(Collected data entries)
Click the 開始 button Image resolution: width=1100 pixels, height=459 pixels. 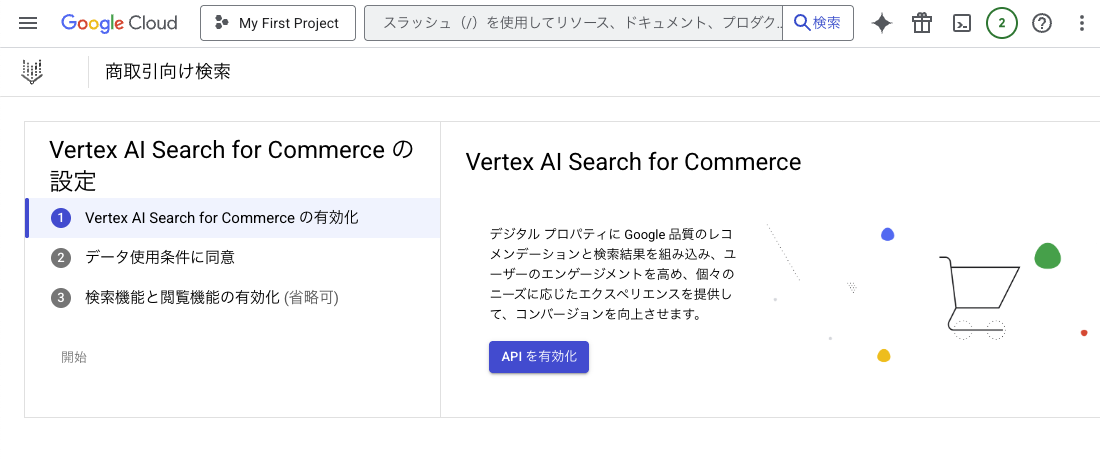[x=74, y=357]
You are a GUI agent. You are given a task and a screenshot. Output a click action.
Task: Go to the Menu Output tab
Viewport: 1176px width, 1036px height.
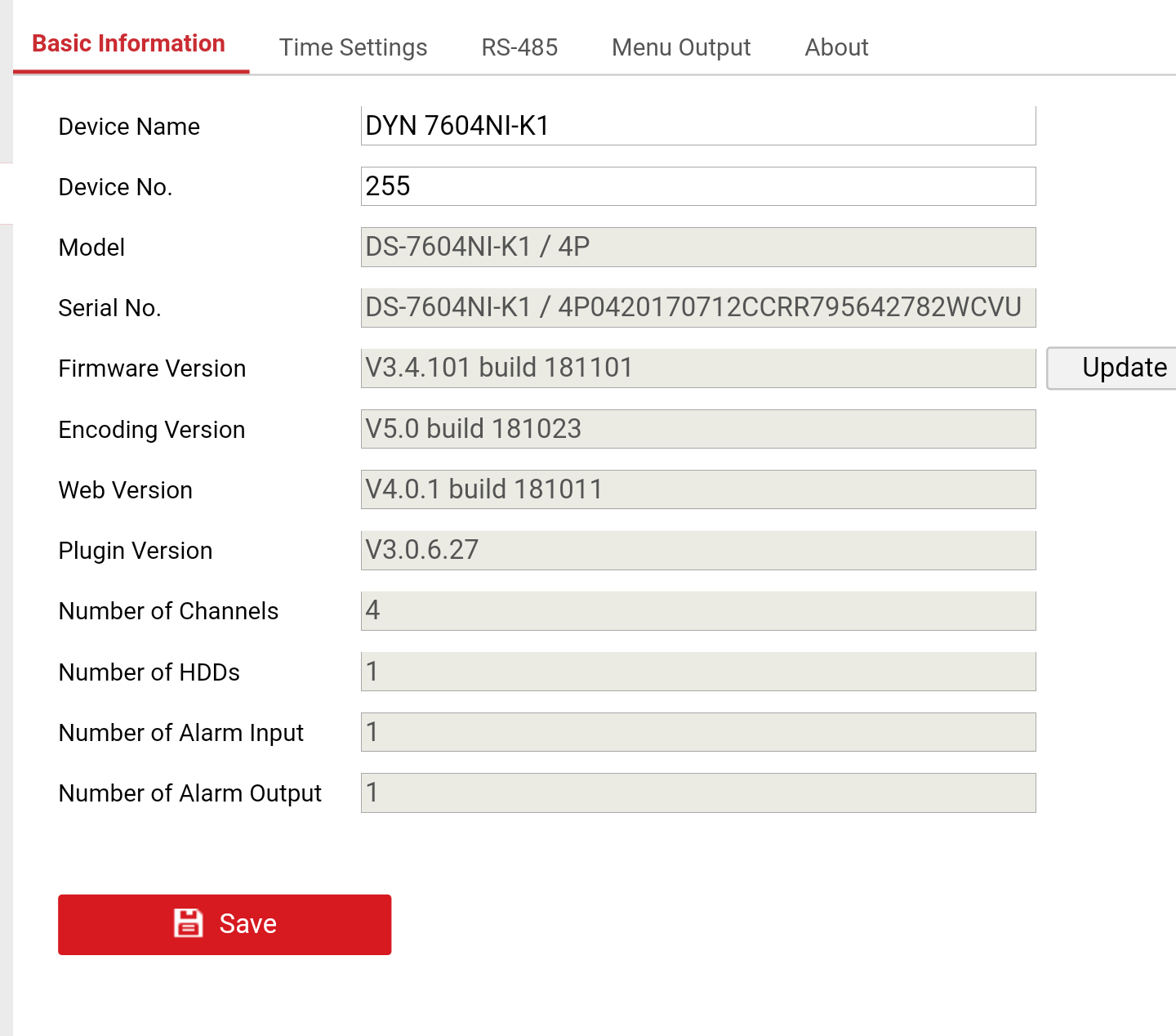(x=681, y=47)
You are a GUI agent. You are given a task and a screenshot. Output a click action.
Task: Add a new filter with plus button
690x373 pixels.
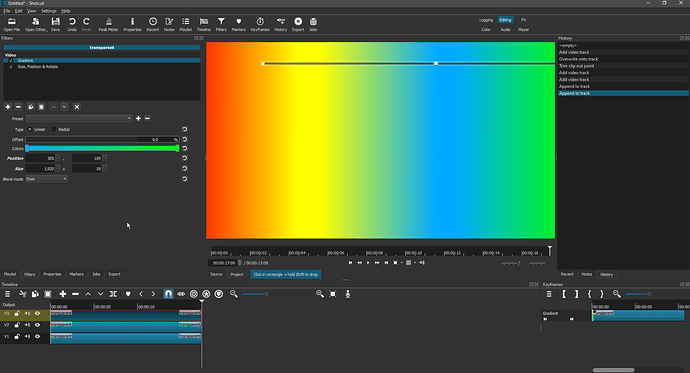tap(8, 107)
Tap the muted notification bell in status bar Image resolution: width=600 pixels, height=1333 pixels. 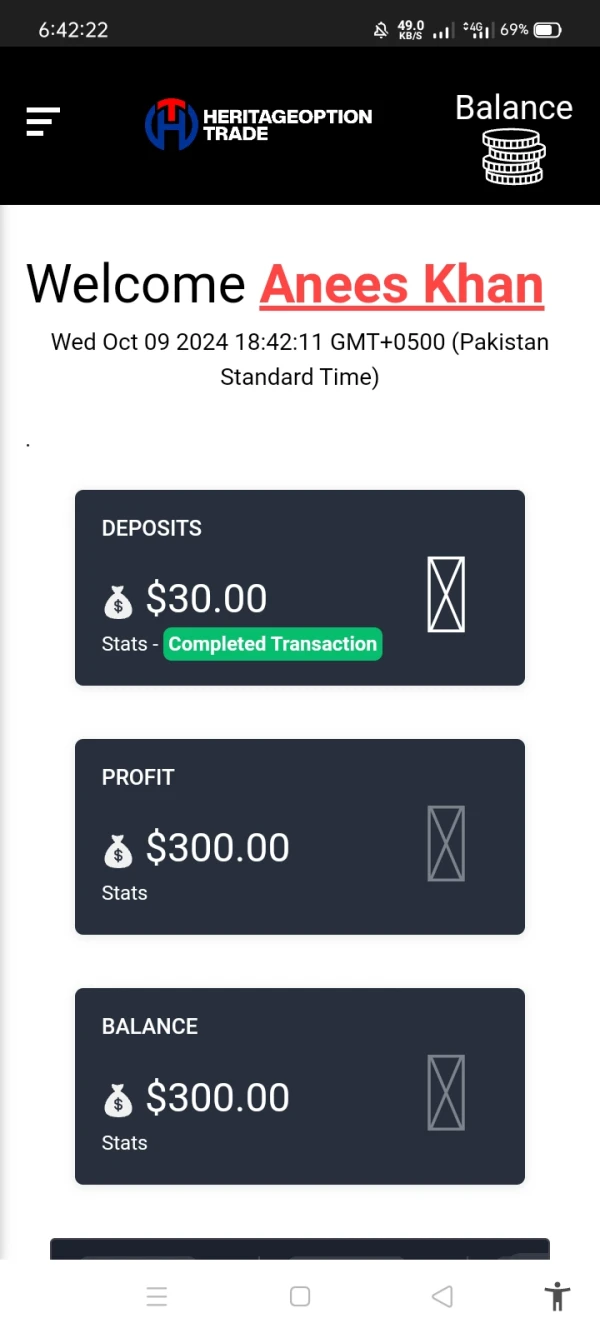tap(381, 30)
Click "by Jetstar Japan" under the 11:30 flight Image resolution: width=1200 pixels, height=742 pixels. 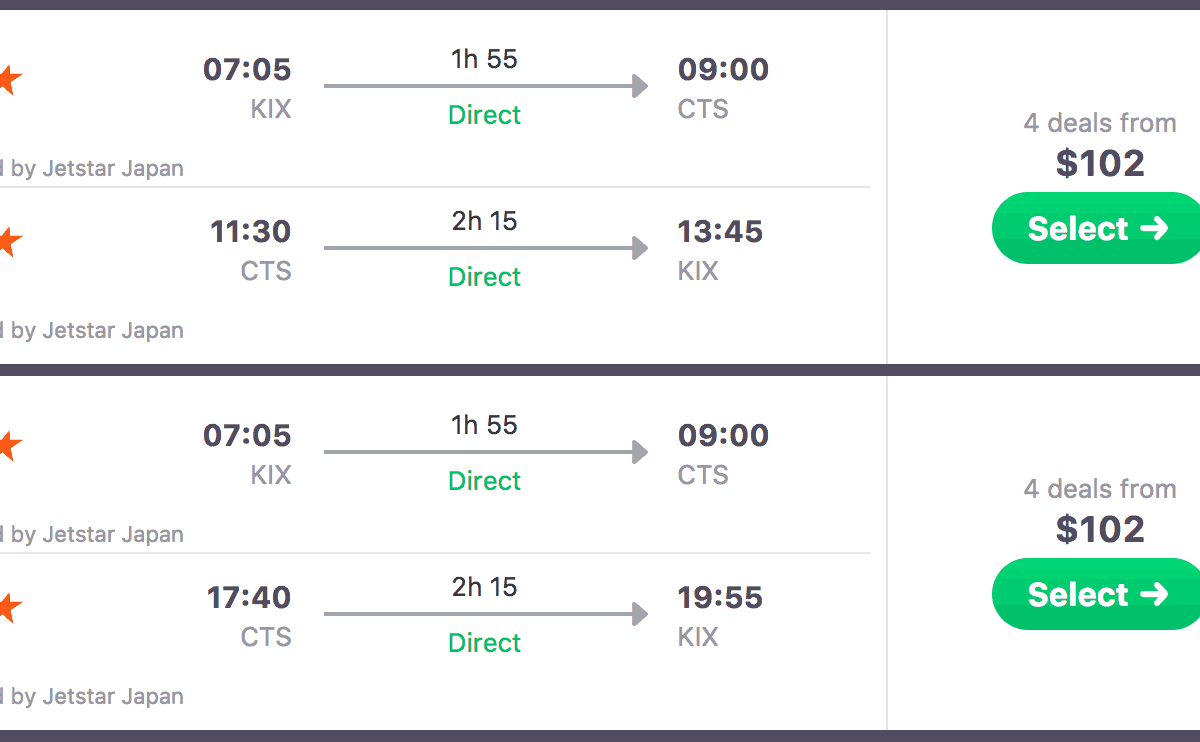[x=96, y=331]
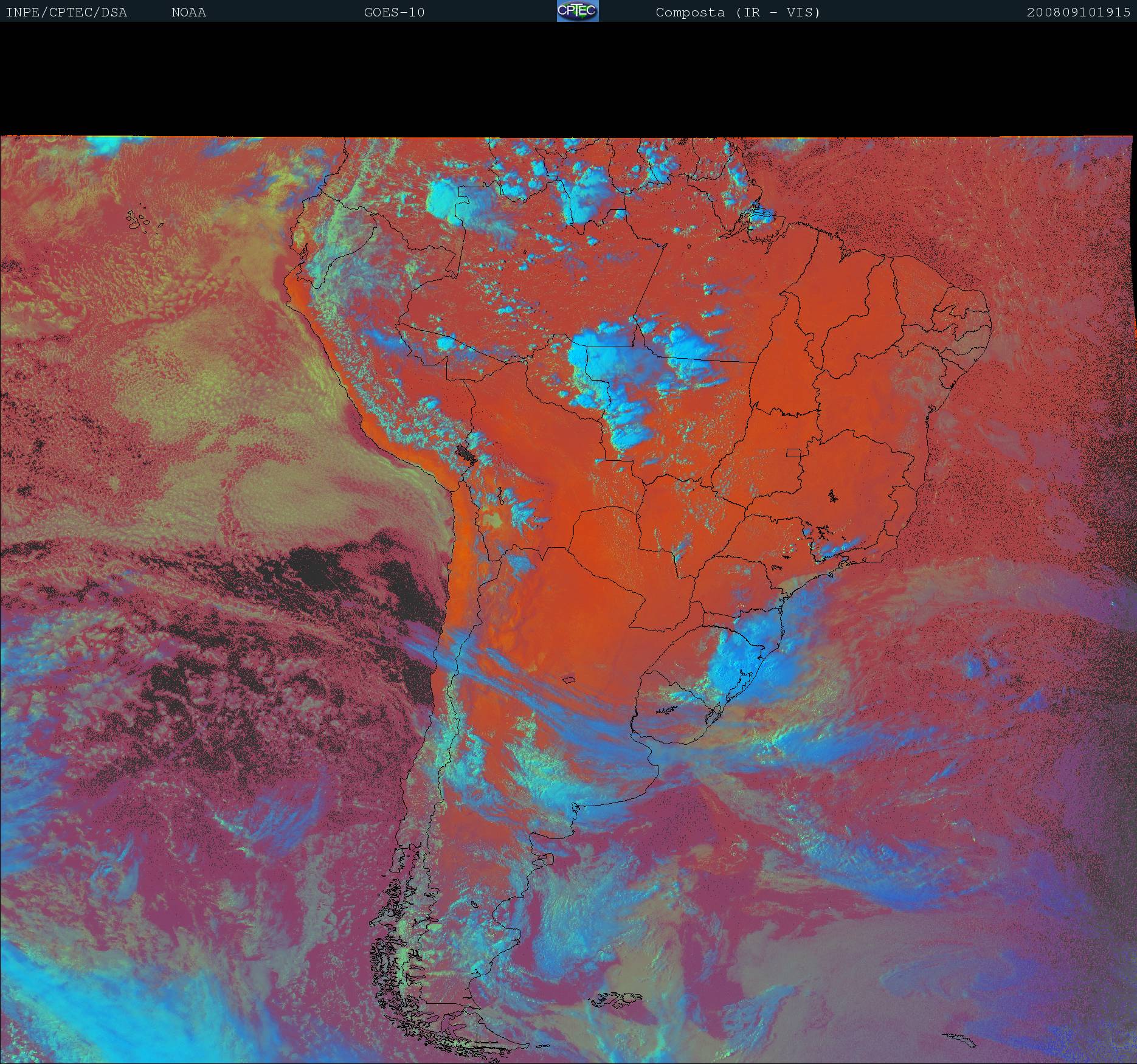Viewport: 1137px width, 1064px height.
Task: Select the 200809101915 timestamp
Action: [x=1078, y=12]

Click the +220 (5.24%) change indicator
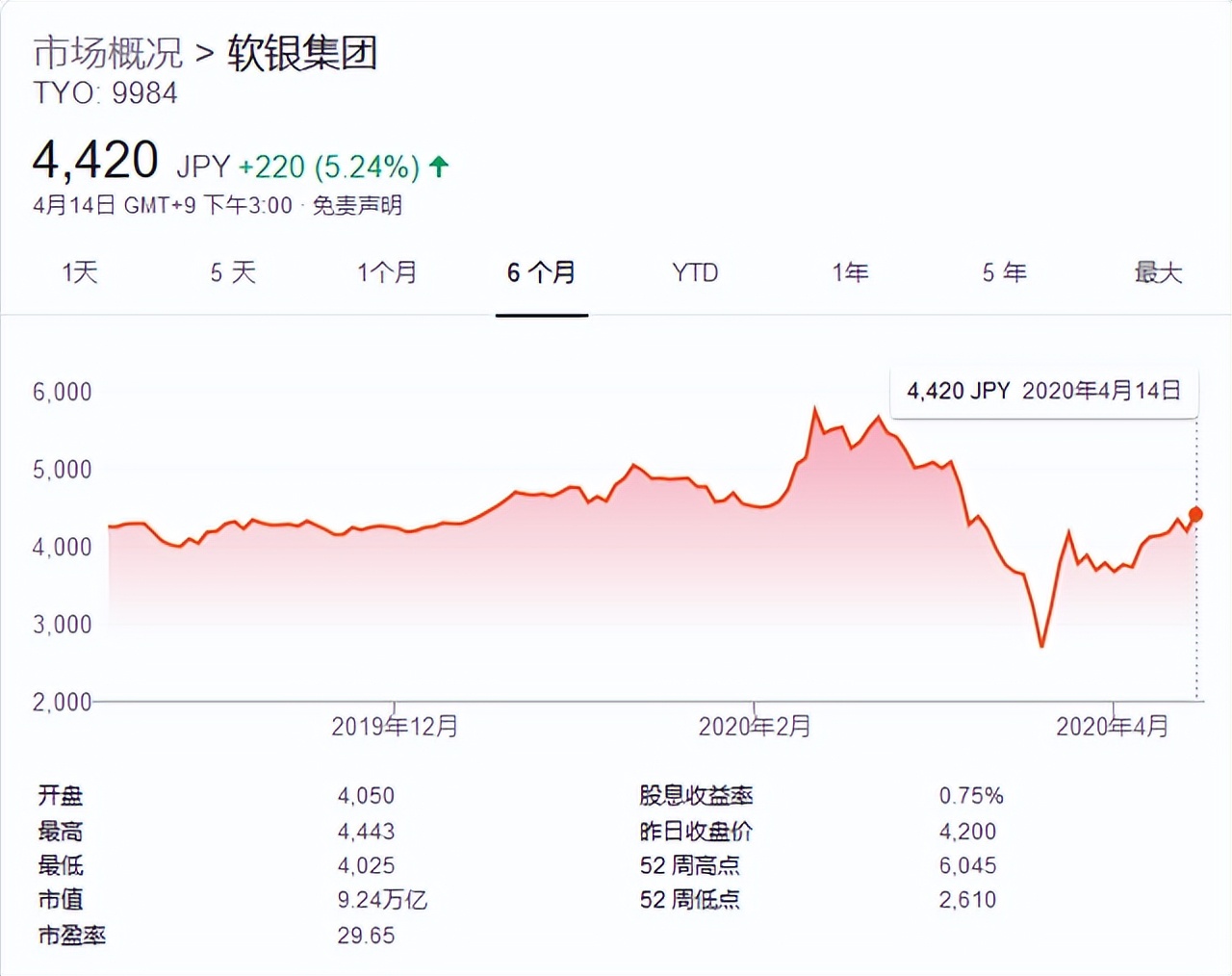pyautogui.click(x=328, y=167)
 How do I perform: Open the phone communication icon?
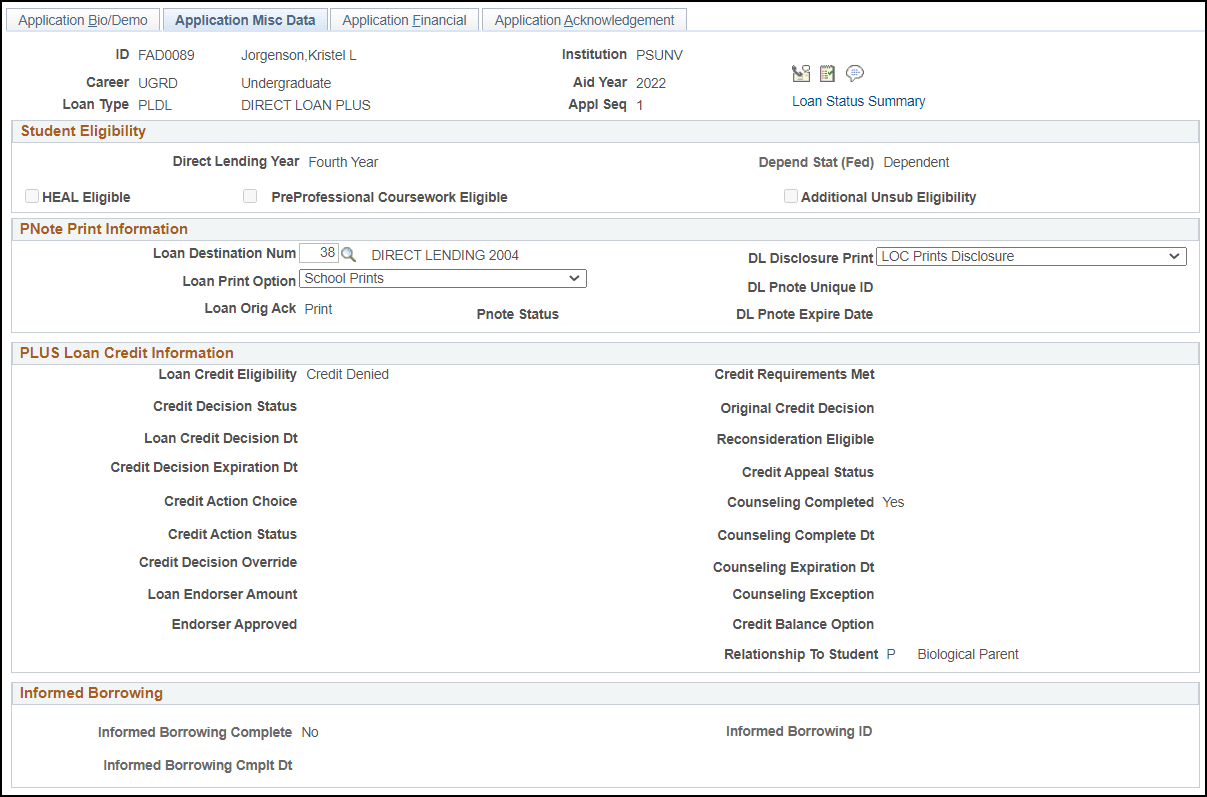(x=801, y=73)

Assignment:
Please output, exactly and with no pictures, only the lines from the one containing "How do I perform: Open" through the final line of the records above.

Exercise result:
 How do I perform: Open the phone communication icon?
(x=801, y=73)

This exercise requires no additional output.